Stored dataset records
======

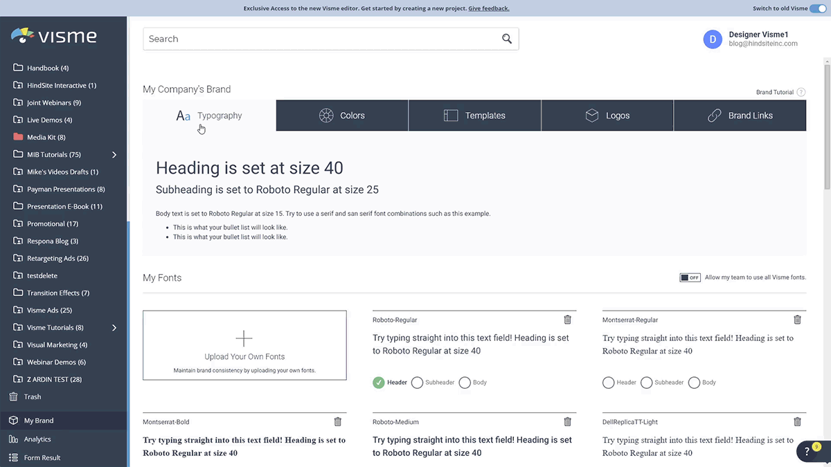Toggle Allow my team to use all Visme fonts

tap(690, 277)
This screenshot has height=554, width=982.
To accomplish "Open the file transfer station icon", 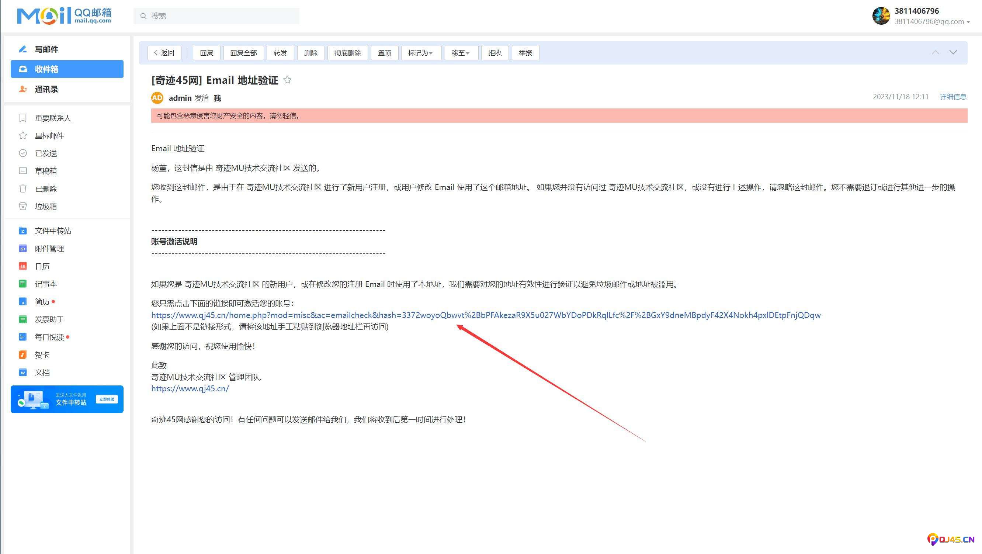I will [x=23, y=231].
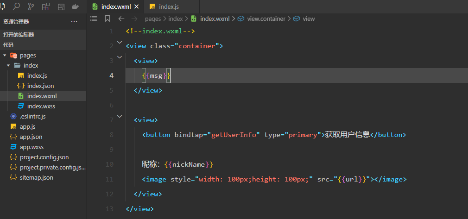The height and width of the screenshot is (219, 468).
Task: Fold the container view at line 2
Action: [120, 44]
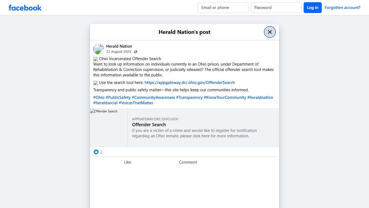Click the Facebook logo
Image resolution: width=369 pixels, height=208 pixels.
(x=25, y=8)
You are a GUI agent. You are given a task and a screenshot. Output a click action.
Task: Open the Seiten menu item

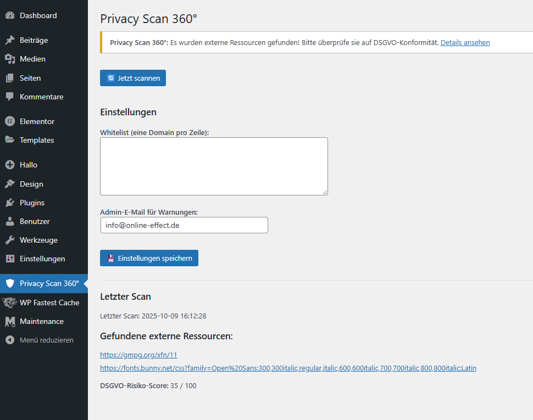[x=30, y=78]
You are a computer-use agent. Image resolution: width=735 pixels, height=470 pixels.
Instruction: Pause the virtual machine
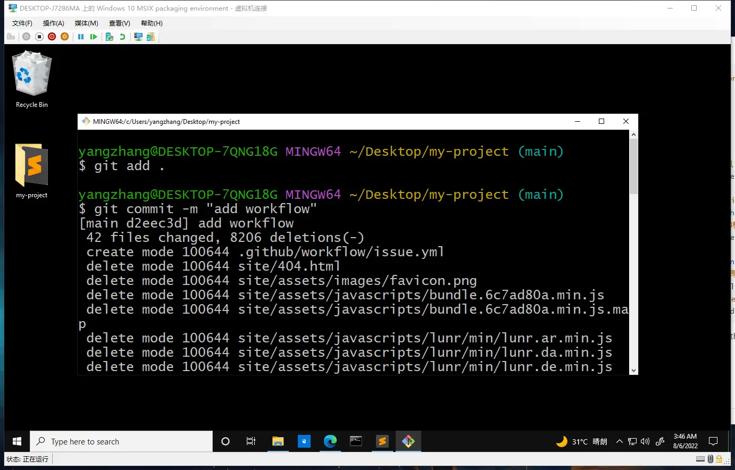81,37
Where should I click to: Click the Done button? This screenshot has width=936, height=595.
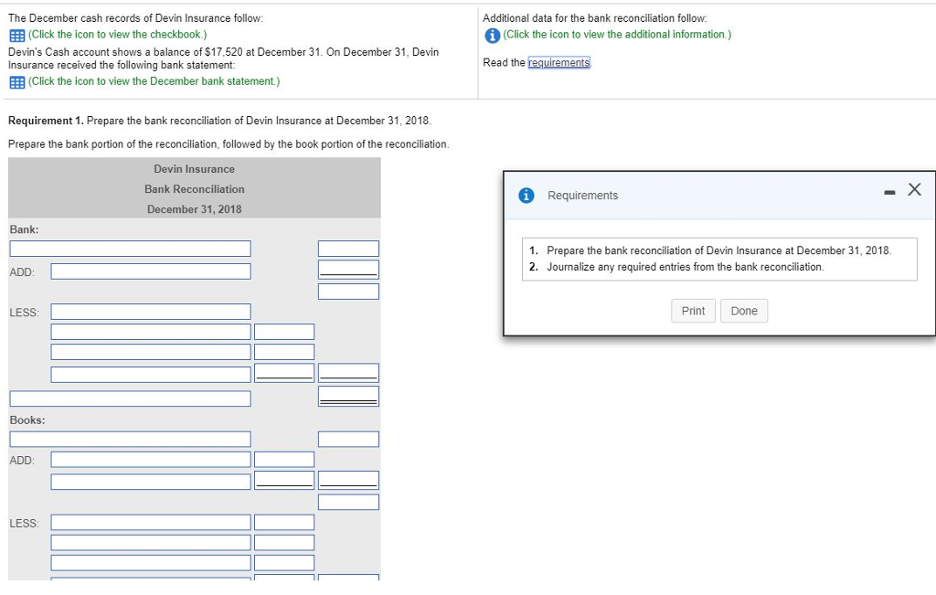tap(743, 311)
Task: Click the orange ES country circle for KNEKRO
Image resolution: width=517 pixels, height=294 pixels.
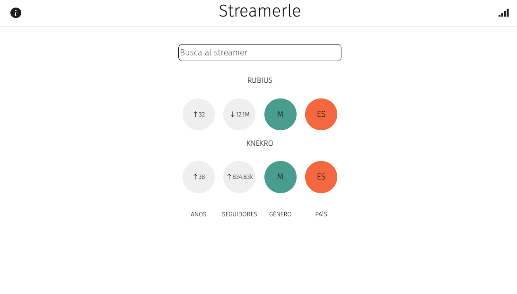Action: 321,177
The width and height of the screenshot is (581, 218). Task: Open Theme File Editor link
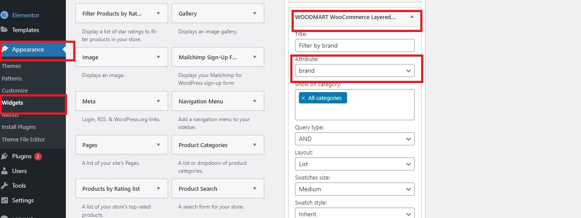pyautogui.click(x=23, y=139)
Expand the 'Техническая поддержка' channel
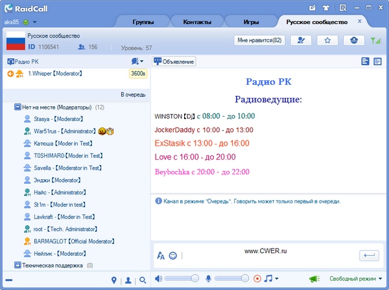The height and width of the screenshot is (290, 389). pyautogui.click(x=18, y=265)
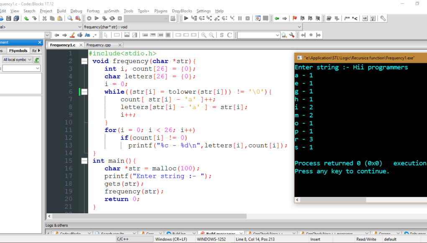Collapse the while loop fold at line 6
The image size is (427, 243).
click(x=84, y=92)
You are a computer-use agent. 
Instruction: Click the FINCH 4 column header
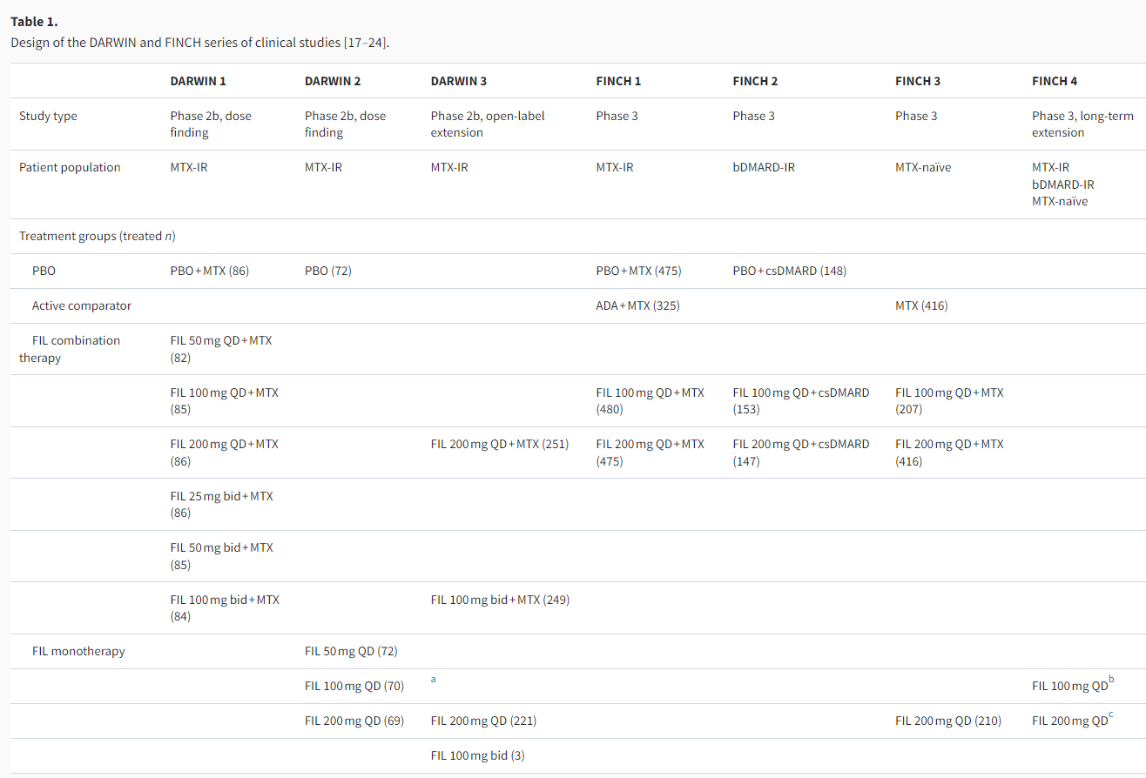pos(1054,81)
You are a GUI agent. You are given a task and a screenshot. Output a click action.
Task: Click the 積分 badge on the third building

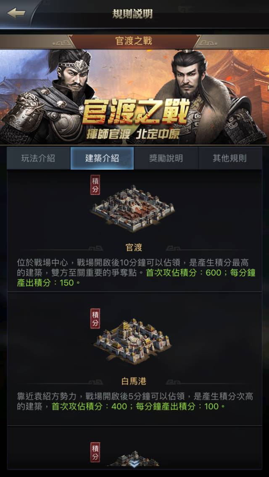95,452
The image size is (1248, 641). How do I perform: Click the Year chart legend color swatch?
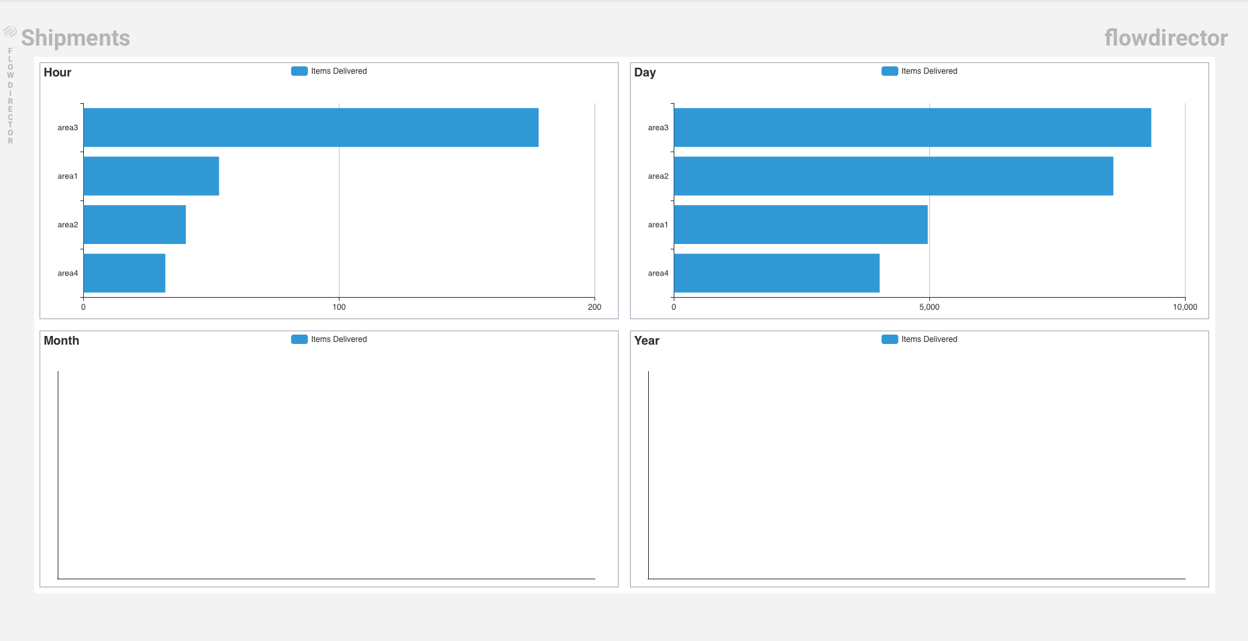[x=890, y=339]
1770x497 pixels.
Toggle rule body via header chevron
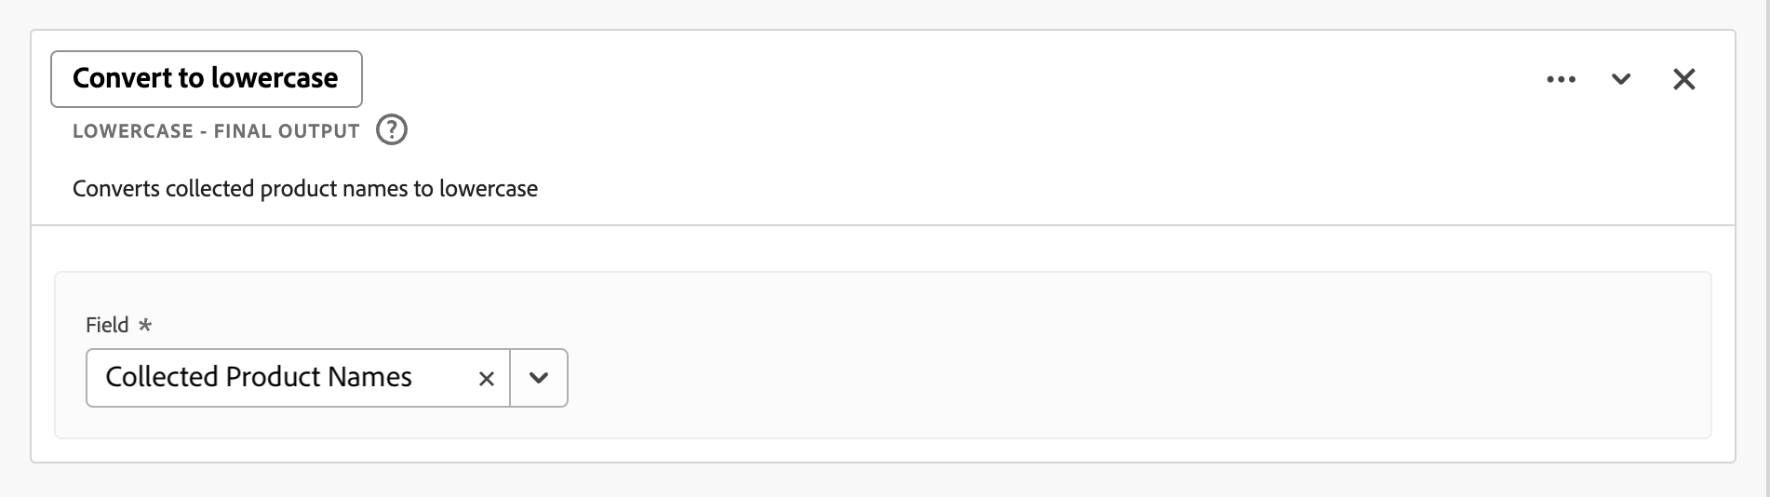[x=1621, y=79]
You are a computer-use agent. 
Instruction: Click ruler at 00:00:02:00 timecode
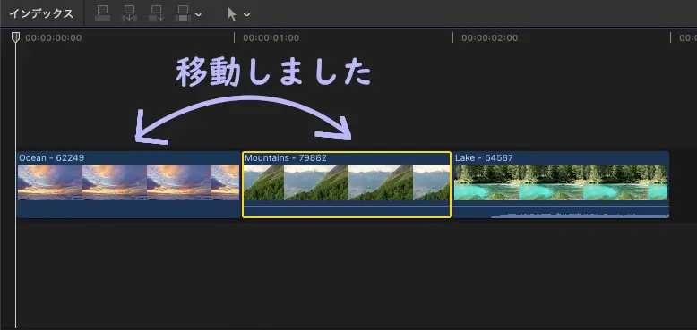pos(489,38)
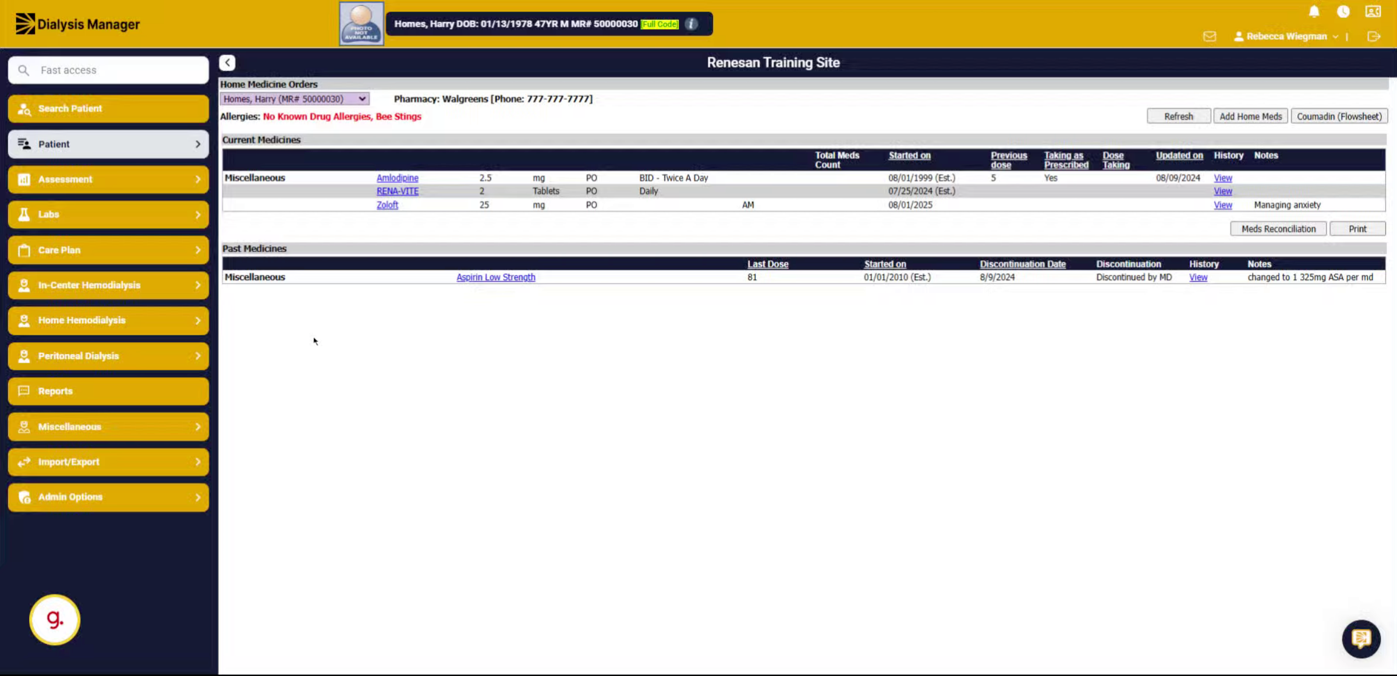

======

Express the records from the line with "You are a computer-use agent. Image" to the line with "click(x=84, y=92)" as a Markdown table with the columns Row and Line, skipping blank lines. Leave the pictures out.

§ Reply to the task:
| Row | Line |
|---|---|
| 1 | You are a computer-use agent. Image resolution: width=735 pixels, height=470 pixels. |
| 2 | Instruction: Pause the virtual machine |
| 3 | 81,37 |
| 4 | Where should I click to: Click the Done button? This screenshot has width=936, height=595. |
| 5 | tap(743, 311) |
| 6 | Task: Click the orange ES country circle for KNEKRO |
| 7 | Image resolution: width=517 pixels, height=294 pixels. |
| 8 | Action: 321,177 |
| 9 | The width and height of the screenshot is (581, 218). Task: Open Theme File Editor link |
| 10 | pyautogui.click(x=23, y=139) |
| 11 | Expand the 'Техническая поддержка' channel |
| 12 | The height and width of the screenshot is (290, 389). pyautogui.click(x=18, y=265) |
| 13 | Collapse the while loop fold at line 6 |
| 14 | The image size is (427, 243). |
| 15 | click(x=84, y=92) |